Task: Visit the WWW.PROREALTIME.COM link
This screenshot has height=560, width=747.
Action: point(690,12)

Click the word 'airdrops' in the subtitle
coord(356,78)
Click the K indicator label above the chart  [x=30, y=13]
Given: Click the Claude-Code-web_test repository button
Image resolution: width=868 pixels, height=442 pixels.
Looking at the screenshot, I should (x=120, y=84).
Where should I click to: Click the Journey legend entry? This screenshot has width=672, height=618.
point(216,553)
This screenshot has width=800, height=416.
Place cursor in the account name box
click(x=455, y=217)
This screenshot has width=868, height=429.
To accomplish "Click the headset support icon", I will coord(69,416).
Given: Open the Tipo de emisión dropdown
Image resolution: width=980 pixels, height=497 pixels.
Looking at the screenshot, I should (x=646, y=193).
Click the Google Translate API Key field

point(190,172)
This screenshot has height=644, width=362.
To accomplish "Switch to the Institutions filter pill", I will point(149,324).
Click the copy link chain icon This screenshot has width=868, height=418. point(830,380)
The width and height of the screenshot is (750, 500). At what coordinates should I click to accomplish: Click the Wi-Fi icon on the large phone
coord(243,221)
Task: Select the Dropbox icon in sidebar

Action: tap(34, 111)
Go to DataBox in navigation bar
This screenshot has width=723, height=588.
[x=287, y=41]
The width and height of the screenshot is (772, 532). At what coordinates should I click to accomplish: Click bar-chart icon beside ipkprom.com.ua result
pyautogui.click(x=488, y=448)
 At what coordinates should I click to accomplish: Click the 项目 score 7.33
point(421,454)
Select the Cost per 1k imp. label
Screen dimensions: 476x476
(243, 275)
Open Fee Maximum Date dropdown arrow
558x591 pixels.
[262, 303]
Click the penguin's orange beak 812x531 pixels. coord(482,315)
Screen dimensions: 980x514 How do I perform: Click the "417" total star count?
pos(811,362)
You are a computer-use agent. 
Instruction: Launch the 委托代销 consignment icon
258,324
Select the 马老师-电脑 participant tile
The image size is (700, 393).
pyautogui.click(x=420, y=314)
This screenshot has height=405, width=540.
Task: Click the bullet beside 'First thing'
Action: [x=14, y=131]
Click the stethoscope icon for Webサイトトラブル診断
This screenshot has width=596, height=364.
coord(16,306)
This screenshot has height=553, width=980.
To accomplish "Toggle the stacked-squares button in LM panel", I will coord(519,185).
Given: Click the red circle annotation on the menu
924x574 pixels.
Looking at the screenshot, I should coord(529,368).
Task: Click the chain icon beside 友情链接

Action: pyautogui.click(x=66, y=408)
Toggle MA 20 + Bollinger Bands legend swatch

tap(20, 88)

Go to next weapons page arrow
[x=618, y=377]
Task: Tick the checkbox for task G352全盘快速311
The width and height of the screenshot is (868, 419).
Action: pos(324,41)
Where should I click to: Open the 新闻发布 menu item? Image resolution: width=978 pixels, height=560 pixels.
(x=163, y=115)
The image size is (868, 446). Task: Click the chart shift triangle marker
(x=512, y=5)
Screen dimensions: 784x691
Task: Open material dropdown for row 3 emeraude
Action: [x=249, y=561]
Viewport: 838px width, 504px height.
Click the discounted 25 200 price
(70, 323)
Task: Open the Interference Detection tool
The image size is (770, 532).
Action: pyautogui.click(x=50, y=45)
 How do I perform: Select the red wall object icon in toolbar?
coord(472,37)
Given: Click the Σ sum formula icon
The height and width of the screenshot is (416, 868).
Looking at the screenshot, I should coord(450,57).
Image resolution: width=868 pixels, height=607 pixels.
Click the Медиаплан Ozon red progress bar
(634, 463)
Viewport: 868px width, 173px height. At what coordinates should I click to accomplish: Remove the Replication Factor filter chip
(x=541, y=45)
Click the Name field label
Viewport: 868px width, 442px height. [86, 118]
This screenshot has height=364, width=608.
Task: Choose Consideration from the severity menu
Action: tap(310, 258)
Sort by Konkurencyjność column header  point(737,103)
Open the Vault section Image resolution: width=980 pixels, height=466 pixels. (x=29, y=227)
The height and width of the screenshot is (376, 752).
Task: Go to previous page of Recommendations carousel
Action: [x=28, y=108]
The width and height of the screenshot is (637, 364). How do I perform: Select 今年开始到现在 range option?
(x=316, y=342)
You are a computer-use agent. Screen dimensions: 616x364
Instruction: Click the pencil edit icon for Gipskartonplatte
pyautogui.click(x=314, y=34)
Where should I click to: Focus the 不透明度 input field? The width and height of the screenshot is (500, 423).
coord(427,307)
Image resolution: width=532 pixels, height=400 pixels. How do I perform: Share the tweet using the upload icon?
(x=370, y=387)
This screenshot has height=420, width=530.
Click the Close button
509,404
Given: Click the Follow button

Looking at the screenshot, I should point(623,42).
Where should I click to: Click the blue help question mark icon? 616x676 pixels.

What is needed =>
For this exercise, write all the records out again exactly.

Output of the exercise =>
Task: Visit the WWW.PROREALTIME.COM link
This screenshot has height=560, width=747.
Action: point(690,12)

Click the word 'airdrops' in the subtitle
coord(356,78)
Click the K indicator label above the chart  [x=30, y=13]
Given: Click the Claude-Code-web_test repository button
Image resolution: width=868 pixels, height=442 pixels.
Looking at the screenshot, I should (x=120, y=84).
Where should I click to: Click the Journey legend entry? This screenshot has width=672, height=618.
point(216,553)
This screenshot has width=800, height=416.
Place cursor in the account name box
click(x=455, y=217)
This screenshot has width=868, height=429.
To accomplish "Click the headset support icon", I will coord(69,416).
Given: Open the Tipo de emisión dropdown
Image resolution: width=980 pixels, height=497 pixels.
Looking at the screenshot, I should (x=646, y=193).
Click the Google Translate API Key field

point(190,172)
This screenshot has height=644, width=362.
To accomplish "Switch to the Institutions filter pill", I will point(149,324).
Click the copy link chain icon This screenshot has width=868, height=418. point(830,380)
The width and height of the screenshot is (750, 500). At what coordinates should I click to accomplish: Click the Wi-Fi icon on the large phone
coord(243,221)
Task: Select the Dropbox icon in sidebar

Action: tap(34, 111)
Go to DataBox in navigation bar
This screenshot has width=723, height=588.
[x=287, y=41]
The width and height of the screenshot is (772, 532). At what coordinates should I click to accomplish: Click bar-chart icon beside ipkprom.com.ua result
pyautogui.click(x=488, y=448)
 At what coordinates should I click to accomplish: Click the 项目 score 7.33
point(421,454)
Select the Cost per 1k imp. label
Screen dimensions: 476x476
(243, 275)
Open Fee Maximum Date dropdown arrow
558x591 pixels.
[262, 303]
Click the penguin's orange beak 812x531 pixels. coord(482,315)
Screen dimensions: 980x514 How do I perform: Click the "417" total star count?
pos(811,362)
You are a computer-use agent. 
Instruction: Launch the 委托代销 consignment icon
258,324
Select the 马老师-电脑 participant tile
The image size is (700, 393).
pyautogui.click(x=420, y=314)
This screenshot has height=405, width=540.
Task: Click the bullet beside 'First thing'
Action: [x=14, y=131]
Click the stethoscope icon for Webサイトトラブル診断
This screenshot has width=596, height=364.
coord(16,306)
This screenshot has height=553, width=980.
To accomplish "Toggle the stacked-squares button in LM panel", I will coord(519,185).
Given: Click the red circle annotation on the menu
924x574 pixels.
Looking at the screenshot, I should coord(529,368).
Task: Click the chain icon beside 友情链接

Action: pyautogui.click(x=66, y=408)
Toggle MA 20 + Bollinger Bands legend swatch

tap(20, 88)

Go to next weapons page arrow
[x=618, y=377]
Task: Tick the checkbox for task G352全盘快速311
The width and height of the screenshot is (868, 419).
Action: pos(324,41)
Where should I click to: Open the 新闻发布 menu item? Image resolution: width=978 pixels, height=560 pixels.
(x=163, y=115)
The image size is (868, 446). Task: Click the chart shift triangle marker
(x=512, y=5)
Screen dimensions: 784x691
Task: Open material dropdown for row 3 emeraude
Action: [x=249, y=561]
Viewport: 838px width, 504px height.
Click the discounted 25 200 price
(70, 323)
Task: Open the Interference Detection tool
The image size is (770, 532).
Action: pyautogui.click(x=50, y=45)
 How do I perform: Select the red wall object icon in toolbar?
coord(472,37)
Given: Click the Σ sum formula icon
The height and width of the screenshot is (416, 868).
Looking at the screenshot, I should coord(450,57).
Image resolution: width=868 pixels, height=607 pixels.
Click the Медиаплан Ozon red progress bar
(634, 463)
Viewport: 868px width, 173px height. At what coordinates should I click to accomplish: Remove the Replication Factor filter chip
(x=541, y=45)
Click the Name field label
Viewport: 868px width, 442px height. [86, 118]
This screenshot has height=364, width=608.
Task: Choose Consideration from the severity menu
Action: tap(310, 258)
Sort by Konkurencyjność column header  point(737,103)
Open the Vault section Image resolution: width=980 pixels, height=466 pixels. (x=29, y=227)
The height and width of the screenshot is (376, 752).
Task: Go to previous page of Recommendations carousel
Action: [x=28, y=108]
The width and height of the screenshot is (637, 364). How do I perform: Select 今年开始到现在 range option?
(x=316, y=342)
You are a computer-use agent. Screen dimensions: 616x364
Instruction: Click the pencil edit icon for Gipskartonplatte
pyautogui.click(x=314, y=34)
Where should I click to: Focus the 不透明度 input field? The width and height of the screenshot is (500, 423).
coord(427,307)
Image resolution: width=532 pixels, height=400 pixels. How do I perform: Share the tweet using the upload icon?
(x=370, y=387)
This screenshot has height=420, width=530.
Click the Close button
509,404
Given: Click the Follow button

Looking at the screenshot, I should point(623,42).
Where should I click to: Click the blue help question mark icon? 616x676 pixels.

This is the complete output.